> **What is required**
Print the records below exactly. Omit every picture.

> **Records for this task**
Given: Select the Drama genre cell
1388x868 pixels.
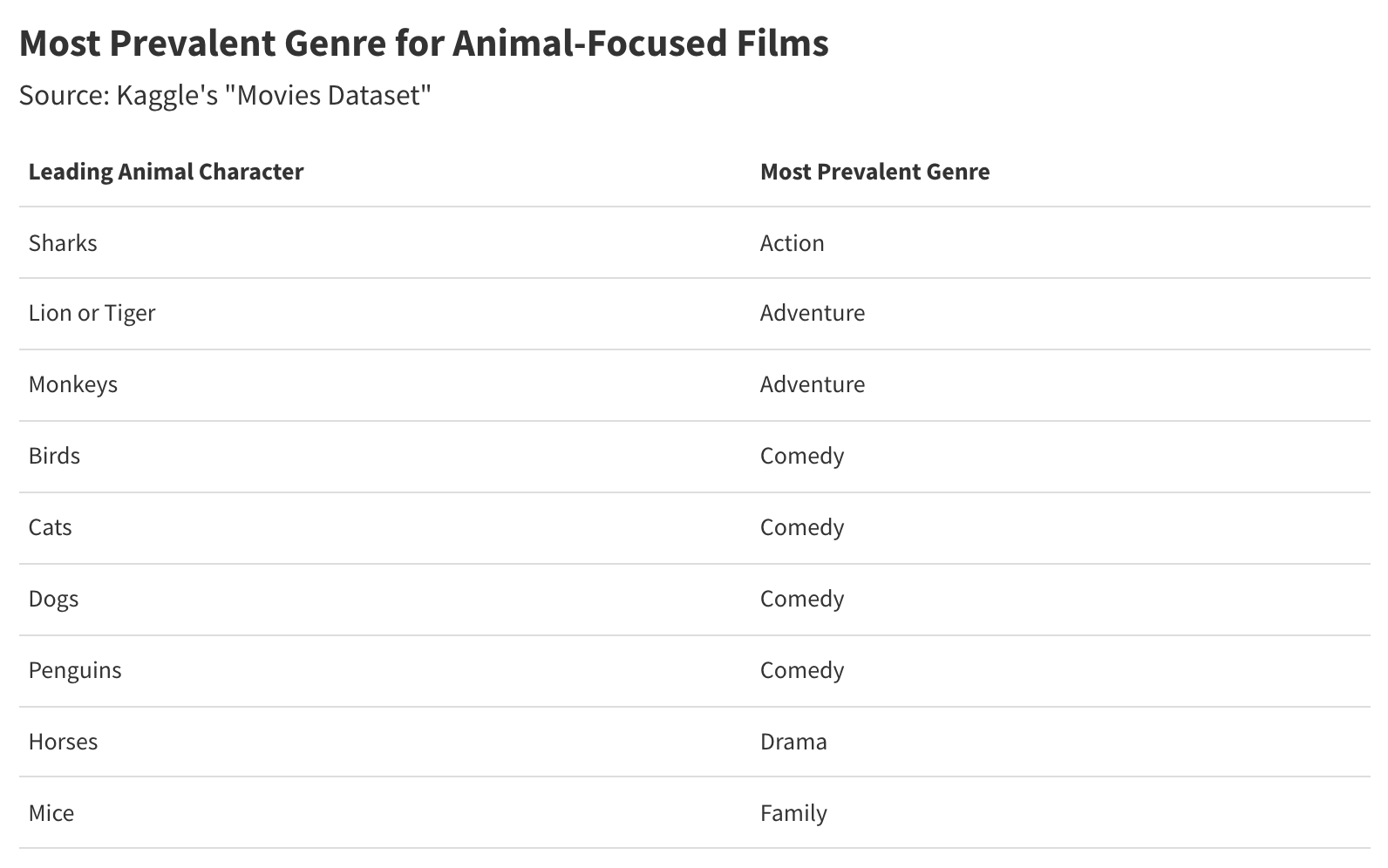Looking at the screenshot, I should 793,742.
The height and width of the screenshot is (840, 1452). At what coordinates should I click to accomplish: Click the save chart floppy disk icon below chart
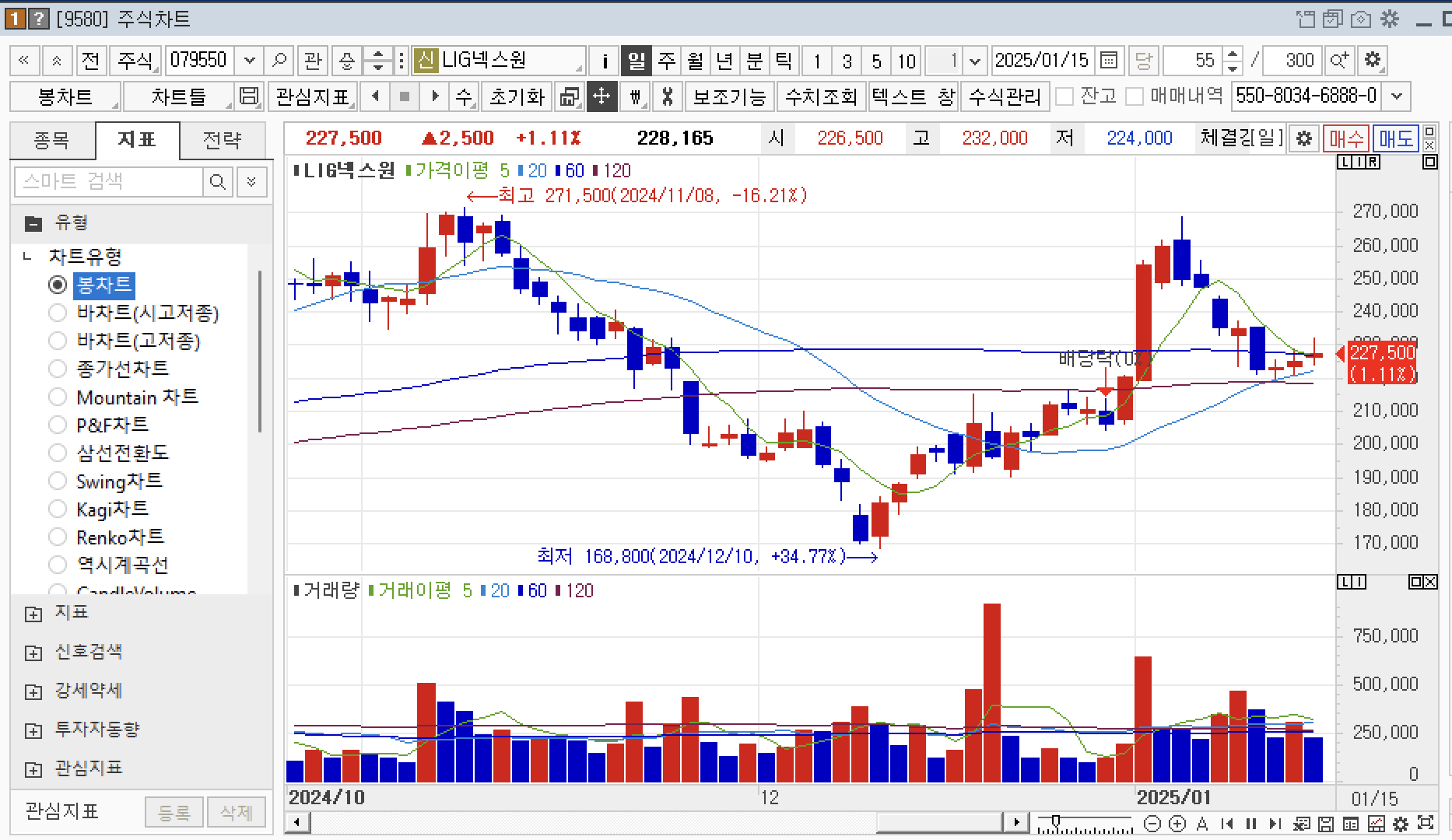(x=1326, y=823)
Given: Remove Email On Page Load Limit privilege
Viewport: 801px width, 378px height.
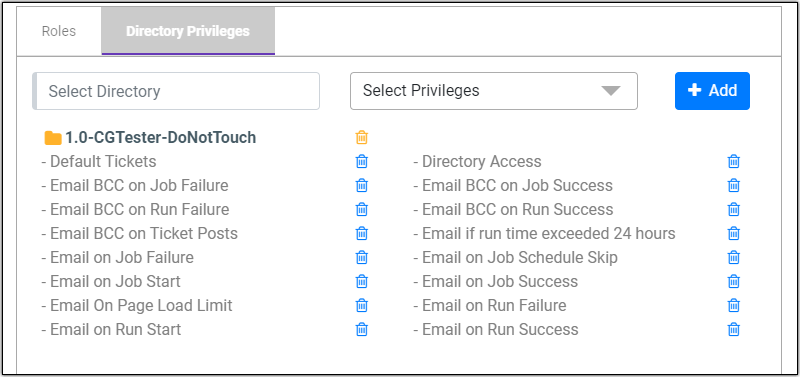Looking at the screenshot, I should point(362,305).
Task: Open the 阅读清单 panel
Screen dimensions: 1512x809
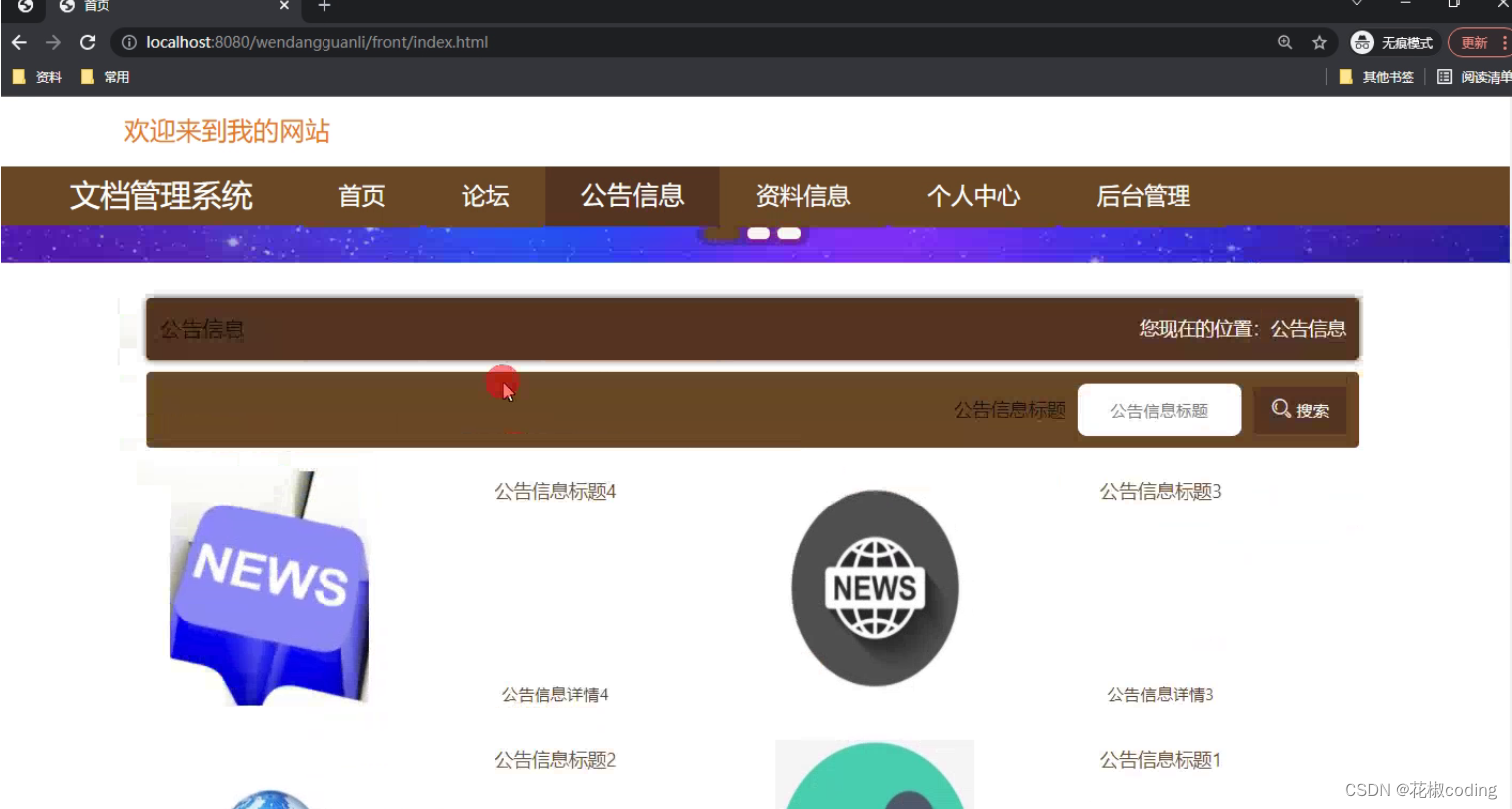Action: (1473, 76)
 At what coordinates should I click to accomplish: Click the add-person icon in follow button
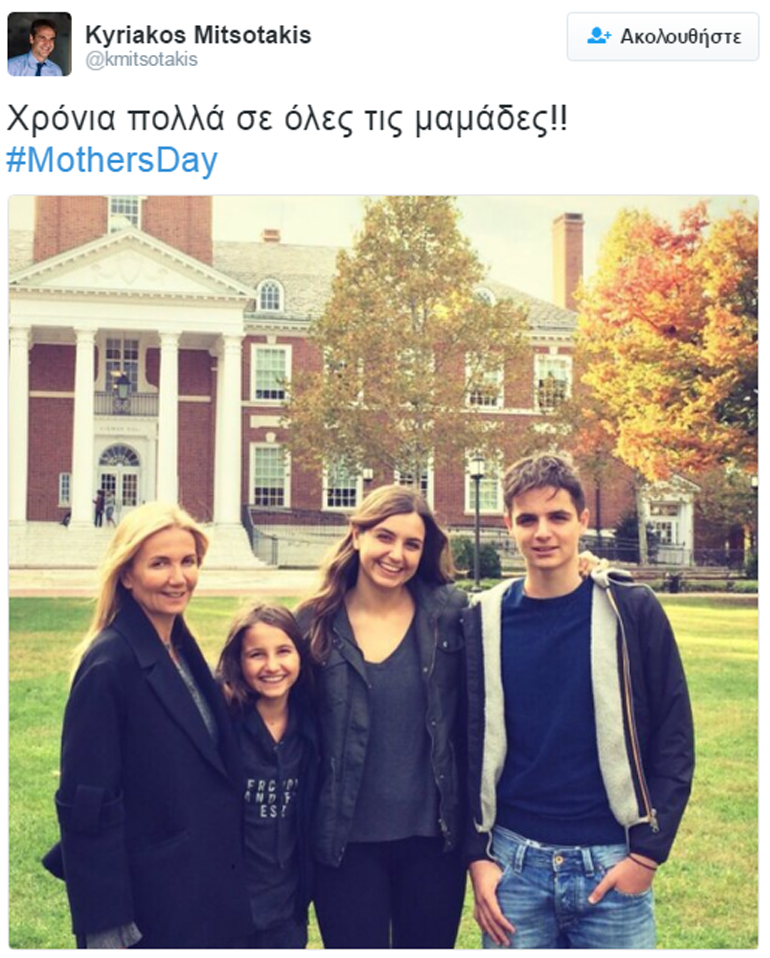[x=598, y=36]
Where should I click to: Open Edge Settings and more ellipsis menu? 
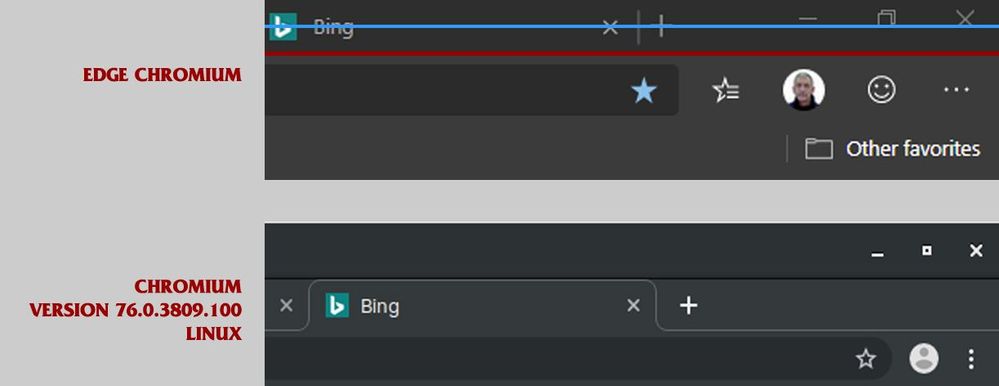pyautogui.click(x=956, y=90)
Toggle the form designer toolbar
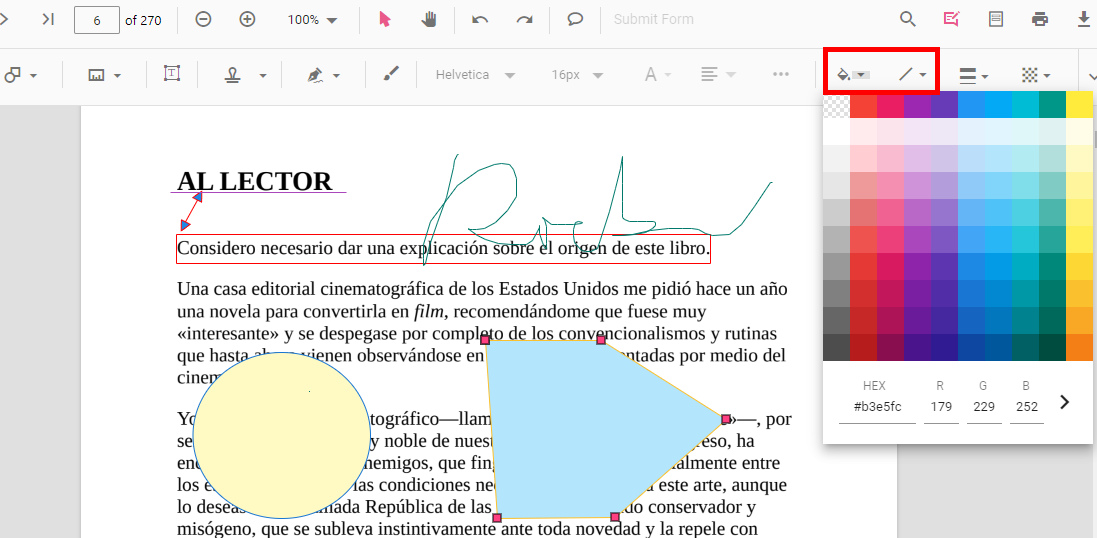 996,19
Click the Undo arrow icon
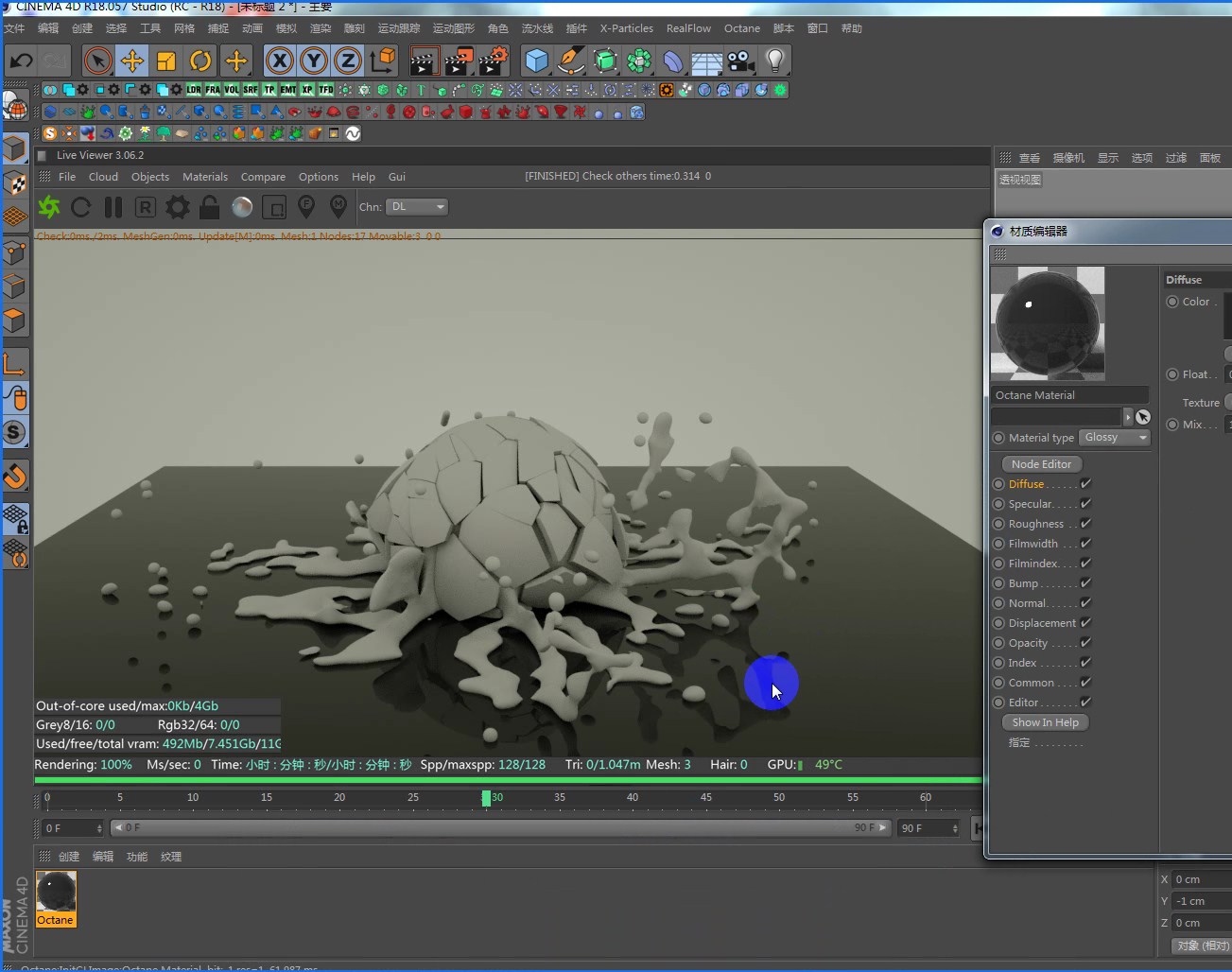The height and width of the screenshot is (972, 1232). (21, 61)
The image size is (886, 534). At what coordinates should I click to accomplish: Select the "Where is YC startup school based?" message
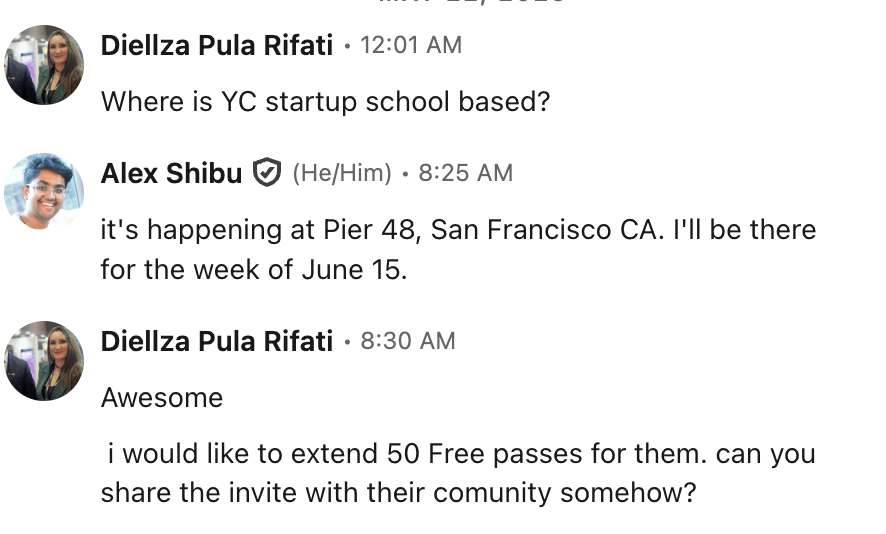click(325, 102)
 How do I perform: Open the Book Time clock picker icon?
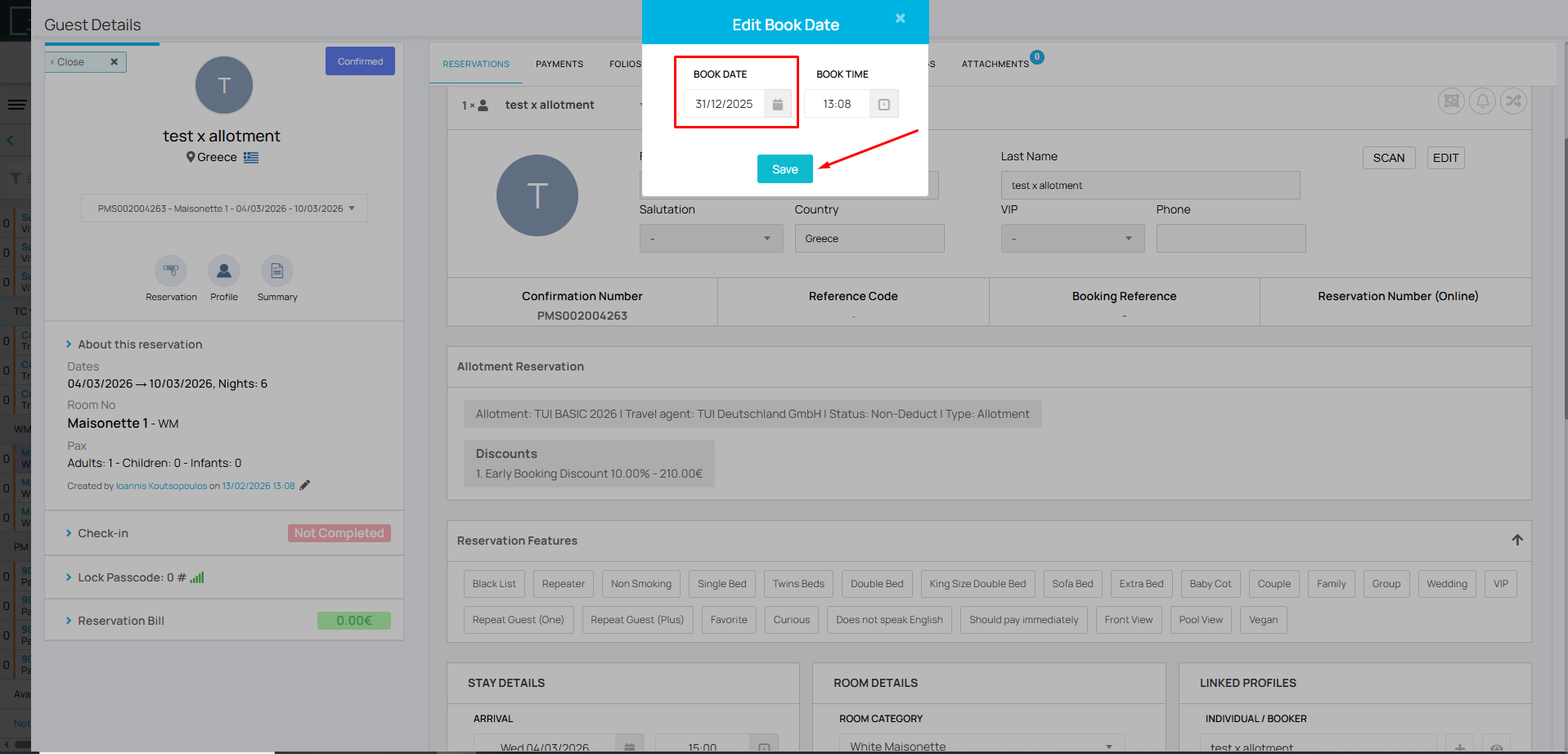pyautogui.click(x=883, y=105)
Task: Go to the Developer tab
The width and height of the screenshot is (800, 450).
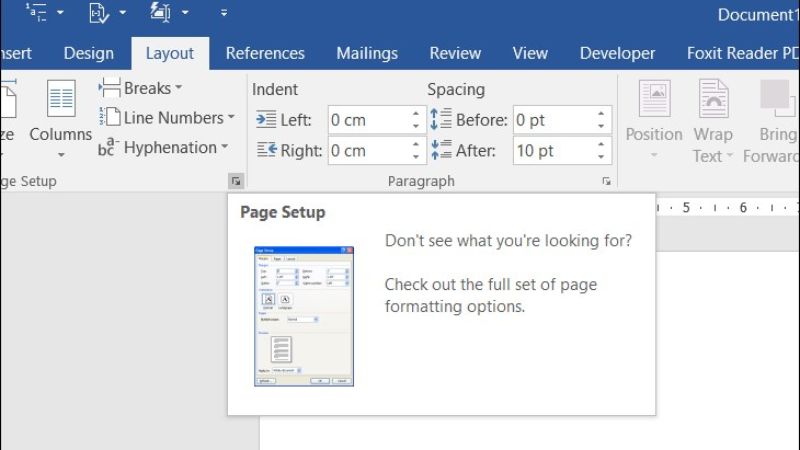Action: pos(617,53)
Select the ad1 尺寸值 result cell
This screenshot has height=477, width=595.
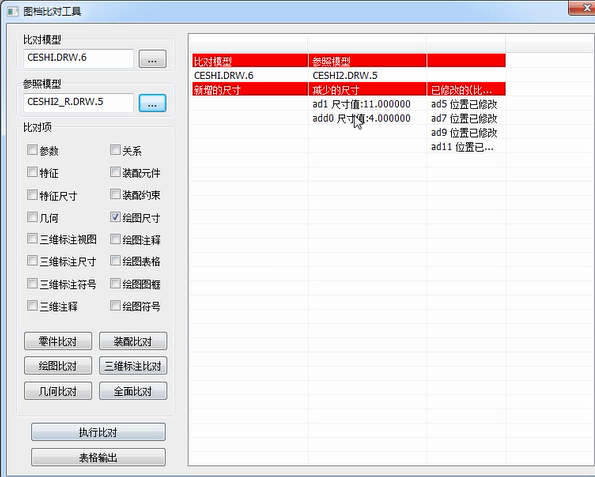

> **Your response**
Given: Select the Drama genre cell
1388x868 pixels.
Looking at the screenshot, I should 793,742.
The height and width of the screenshot is (840, 1452). At what coordinates should I click to accomplish: Click the save chart floppy disk icon below chart
(x=1326, y=823)
Given: Remove Email On Page Load Limit privilege
Viewport: 801px width, 378px height.
Looking at the screenshot, I should point(362,305).
Task: Open the 阅读清单 panel
Screen dimensions: 1512x809
Action: (1473, 76)
 At what coordinates should I click to accomplish: Click the add-person icon in follow button
[x=598, y=36]
Where should I click to: Open Edge Settings and more ellipsis menu? 
pyautogui.click(x=956, y=90)
Toggle the form designer toolbar
 996,19
Click the Undo arrow icon
The height and width of the screenshot is (972, 1232). (21, 61)
The image size is (886, 534). At what coordinates should I click to accomplish: Select the "Where is YC startup school based?" message
click(325, 102)
 How do I perform: Open the Book Time clock picker icon?
pyautogui.click(x=883, y=105)
Task: Go to the Developer tab
The width and height of the screenshot is (800, 450).
Action: pos(617,53)
Select the ad1 尺寸值 result cell
This screenshot has height=477, width=595.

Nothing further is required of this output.